No mapa do sul global – expressão cunhada para se referir aos países em desenvolvimento sem se basear em critério geográfico –, e do sistema de arte, o Videobrasil se localiza na extremidade da experimentação, do laboratório, da formação e da pesquisa. “O projeto é uma plataforma de incentivo à produção artística. Não se limita apenas ao happening da exposição em si”, explica Solange, ressaltando a necessidade de incentivar a pesquisa artística e criar redes de conexão com a produção de outros lugares através das residências artísticas.
“O Brasil tem um drama ainda por vencer que é a falta de verba para pesquisa, que possibilita ao artista experimentar e pensar novos projetos. O Videobrasil busca institucionalizar essas práticas”, esclarece Solange, ressaltando que artistas desse sul global ainda precisam se deslocar para os grandes centros para se legitimar. Claro, isso vale também dentro do Brasil, na relação entre regiões. “A gente sabe que o Nordeste inteiro é abandonado no sentido de políticas públicas, apesar da potência que existe. Se não estiver no Sudeste, o artista nordestino não consegue visibilidade. Meu trabalho é reverter esse processo, criar condições para que lugares como Gana e Quênia (África), Paquistão e Filipinas (Ásia) e Trinidad e Tobago (Caribe) disponham de redes e instituições para que os artistas possam existir ali”. Indo a campo nas visitas aos ateliês mundo afora, Solange se depara com artistas em desconexão com suas referências. “Sempre falei que o Brasil e outros países como o nosso sofrem o drama da colonialidade e da alteridade. A gente não gosta de olhar pra gente”.
━━━━━━━━━━━━━━━━━━━━
**EXERCÍCIOS:**
1 – No texto sobre o Videobrasil, reescreva o trecho que começa em "No mapa do sul" e termina em "das residências artísticas.", trocando "laboratório" por "ateliê".
2 – Segundo o texto sobre o Videobrasil, que drama o Brasil ainda tem por vencer?
Baseie-se somente no texto sobre o Videobrasil.

**REGISTROS LISTADOS:**
━━━━━━━━━━━━━━━━━━━━
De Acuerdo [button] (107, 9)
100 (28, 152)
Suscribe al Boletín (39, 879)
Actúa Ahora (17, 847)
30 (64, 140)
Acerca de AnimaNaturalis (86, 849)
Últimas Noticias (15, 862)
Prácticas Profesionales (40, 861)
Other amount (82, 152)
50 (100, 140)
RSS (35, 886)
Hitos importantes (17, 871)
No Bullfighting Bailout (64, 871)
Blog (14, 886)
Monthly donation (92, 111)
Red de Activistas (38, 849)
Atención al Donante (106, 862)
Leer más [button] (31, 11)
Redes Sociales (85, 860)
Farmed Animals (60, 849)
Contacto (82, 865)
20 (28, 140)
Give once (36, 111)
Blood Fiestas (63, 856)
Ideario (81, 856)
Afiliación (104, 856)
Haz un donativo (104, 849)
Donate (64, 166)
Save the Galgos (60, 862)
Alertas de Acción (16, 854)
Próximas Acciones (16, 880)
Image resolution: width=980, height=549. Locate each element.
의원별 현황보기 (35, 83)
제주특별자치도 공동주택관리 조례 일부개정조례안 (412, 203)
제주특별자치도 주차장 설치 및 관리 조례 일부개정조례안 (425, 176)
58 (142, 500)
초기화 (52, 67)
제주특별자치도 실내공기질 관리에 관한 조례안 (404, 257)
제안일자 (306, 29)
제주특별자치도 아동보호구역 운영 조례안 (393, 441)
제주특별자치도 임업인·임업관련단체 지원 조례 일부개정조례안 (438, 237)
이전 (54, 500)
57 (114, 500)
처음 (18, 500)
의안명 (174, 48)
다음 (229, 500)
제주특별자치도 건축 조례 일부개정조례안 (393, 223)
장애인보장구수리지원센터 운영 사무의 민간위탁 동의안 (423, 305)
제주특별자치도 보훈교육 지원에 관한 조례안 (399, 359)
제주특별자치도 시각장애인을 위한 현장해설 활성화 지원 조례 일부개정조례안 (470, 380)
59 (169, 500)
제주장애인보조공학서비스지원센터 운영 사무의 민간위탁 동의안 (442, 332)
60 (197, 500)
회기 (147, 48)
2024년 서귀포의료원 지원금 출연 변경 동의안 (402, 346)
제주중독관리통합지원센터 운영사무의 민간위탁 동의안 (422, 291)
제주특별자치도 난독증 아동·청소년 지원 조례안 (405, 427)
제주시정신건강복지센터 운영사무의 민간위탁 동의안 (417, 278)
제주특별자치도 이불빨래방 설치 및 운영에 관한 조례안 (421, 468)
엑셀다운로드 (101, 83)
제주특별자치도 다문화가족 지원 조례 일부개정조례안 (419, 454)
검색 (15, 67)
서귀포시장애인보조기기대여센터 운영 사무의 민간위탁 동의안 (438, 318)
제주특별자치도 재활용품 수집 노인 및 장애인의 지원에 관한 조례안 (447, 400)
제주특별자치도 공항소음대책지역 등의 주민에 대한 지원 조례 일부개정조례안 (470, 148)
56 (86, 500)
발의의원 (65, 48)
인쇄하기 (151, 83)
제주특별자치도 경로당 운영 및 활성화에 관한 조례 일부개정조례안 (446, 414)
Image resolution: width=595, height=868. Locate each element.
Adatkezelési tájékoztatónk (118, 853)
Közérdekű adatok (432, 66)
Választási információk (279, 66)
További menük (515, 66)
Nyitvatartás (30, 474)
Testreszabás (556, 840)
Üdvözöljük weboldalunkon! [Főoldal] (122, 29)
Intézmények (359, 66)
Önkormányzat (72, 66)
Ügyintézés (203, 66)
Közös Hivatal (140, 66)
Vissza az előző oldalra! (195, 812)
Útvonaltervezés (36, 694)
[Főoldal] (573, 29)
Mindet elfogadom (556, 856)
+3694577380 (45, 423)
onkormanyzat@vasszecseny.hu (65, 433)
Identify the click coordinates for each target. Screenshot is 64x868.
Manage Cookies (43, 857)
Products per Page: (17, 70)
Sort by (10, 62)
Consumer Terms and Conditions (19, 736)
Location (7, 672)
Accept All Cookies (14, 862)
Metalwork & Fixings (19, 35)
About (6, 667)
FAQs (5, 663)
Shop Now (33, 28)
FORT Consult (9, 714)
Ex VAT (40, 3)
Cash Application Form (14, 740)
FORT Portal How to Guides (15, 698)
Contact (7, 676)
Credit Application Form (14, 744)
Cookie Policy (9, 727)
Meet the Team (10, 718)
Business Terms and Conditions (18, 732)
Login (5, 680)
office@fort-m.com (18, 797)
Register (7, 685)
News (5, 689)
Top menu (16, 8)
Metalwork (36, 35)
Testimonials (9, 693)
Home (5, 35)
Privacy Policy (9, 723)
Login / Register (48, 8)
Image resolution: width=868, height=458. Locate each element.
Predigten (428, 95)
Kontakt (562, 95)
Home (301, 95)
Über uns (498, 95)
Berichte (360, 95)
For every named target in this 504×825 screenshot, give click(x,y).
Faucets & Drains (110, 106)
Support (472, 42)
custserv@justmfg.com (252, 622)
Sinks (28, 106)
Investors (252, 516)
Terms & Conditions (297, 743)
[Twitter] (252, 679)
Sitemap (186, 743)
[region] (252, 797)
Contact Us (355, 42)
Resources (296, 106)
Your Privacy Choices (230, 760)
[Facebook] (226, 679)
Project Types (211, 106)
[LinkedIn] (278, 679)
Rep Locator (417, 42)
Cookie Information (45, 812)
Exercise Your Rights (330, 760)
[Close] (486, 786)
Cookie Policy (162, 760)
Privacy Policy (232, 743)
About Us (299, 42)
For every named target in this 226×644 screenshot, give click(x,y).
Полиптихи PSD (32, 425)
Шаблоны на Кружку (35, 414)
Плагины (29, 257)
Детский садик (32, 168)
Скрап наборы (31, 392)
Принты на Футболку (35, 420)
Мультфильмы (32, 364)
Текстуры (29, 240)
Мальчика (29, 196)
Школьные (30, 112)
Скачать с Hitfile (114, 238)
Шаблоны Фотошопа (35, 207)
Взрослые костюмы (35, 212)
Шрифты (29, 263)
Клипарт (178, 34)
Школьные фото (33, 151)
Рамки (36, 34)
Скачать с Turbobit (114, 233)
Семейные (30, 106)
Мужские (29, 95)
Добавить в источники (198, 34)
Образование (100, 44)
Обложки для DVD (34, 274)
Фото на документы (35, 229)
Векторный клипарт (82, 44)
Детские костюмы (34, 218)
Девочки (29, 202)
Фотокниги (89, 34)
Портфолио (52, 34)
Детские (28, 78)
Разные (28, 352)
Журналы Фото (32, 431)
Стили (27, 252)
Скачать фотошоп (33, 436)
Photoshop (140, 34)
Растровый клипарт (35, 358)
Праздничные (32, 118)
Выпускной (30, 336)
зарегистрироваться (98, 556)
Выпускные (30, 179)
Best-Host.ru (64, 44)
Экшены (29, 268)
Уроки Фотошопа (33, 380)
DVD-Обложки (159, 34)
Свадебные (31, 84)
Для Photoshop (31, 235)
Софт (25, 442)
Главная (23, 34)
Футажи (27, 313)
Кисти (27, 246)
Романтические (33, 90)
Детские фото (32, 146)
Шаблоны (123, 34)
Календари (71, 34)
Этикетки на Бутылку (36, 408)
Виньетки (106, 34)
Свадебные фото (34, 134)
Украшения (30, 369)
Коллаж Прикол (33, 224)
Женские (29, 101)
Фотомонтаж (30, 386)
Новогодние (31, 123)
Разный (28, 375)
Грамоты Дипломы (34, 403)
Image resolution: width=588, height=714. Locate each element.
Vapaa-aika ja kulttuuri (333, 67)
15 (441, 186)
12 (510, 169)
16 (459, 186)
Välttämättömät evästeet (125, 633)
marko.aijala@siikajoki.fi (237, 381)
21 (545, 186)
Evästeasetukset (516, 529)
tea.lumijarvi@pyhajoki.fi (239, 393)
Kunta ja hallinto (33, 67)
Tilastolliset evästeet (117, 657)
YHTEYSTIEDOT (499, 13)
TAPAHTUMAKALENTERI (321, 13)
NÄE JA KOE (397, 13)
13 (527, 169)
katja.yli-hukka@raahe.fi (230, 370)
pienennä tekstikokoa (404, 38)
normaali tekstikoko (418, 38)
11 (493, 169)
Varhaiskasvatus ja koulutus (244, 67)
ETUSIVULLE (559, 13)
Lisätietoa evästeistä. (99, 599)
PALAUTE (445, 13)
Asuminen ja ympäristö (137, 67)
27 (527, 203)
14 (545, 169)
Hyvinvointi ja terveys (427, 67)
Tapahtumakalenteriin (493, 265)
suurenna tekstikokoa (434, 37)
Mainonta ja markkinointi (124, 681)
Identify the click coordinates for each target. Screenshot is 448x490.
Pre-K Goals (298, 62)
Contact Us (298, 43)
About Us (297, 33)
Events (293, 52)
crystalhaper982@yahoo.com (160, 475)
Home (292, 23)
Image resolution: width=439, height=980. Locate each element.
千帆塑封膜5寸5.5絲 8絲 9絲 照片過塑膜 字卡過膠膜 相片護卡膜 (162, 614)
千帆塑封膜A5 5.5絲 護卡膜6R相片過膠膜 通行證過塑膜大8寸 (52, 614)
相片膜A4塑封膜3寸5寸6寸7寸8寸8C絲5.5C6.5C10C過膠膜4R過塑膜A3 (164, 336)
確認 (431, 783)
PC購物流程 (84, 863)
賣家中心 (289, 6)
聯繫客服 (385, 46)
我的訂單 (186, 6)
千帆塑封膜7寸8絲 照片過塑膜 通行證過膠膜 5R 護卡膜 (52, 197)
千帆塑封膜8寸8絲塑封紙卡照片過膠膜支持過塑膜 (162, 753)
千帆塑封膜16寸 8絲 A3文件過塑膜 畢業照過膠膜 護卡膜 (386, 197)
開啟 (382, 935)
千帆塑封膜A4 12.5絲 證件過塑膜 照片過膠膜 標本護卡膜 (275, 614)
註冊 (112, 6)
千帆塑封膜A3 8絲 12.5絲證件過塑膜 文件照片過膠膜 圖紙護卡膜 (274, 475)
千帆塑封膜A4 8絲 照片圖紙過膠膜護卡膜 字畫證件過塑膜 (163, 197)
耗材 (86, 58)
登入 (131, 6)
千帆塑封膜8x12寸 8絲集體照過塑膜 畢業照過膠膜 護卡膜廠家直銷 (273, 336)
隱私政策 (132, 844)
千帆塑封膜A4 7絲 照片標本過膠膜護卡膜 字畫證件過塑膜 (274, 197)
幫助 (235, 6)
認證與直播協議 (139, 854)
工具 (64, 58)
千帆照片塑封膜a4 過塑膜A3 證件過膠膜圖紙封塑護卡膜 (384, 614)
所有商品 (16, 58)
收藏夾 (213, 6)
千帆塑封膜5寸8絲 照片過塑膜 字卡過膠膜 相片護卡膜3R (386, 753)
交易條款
━━━━━━━━━━━━━━━━━━━━
**RESPOSTAS:**
1 –
No mapa do sul global – expressão cunhada para se referir aos países em desenvolvimento sem se basear em critério geográfico –, e do sistema de arte, o Videobrasil se localiza na extremidade da experimentação, do ateliê, da formação e da pesquisa. “O projeto é uma plataforma de incentivo à produção artística. Não se limita apenas ao happening da exposição em si”, explica Solange, ressaltando a necessidade de incentivar a pesquisa artística e criar redes de conexão com a produção de outros lugares através das residências artísticas.

2 – A falta de verba para pesquisa.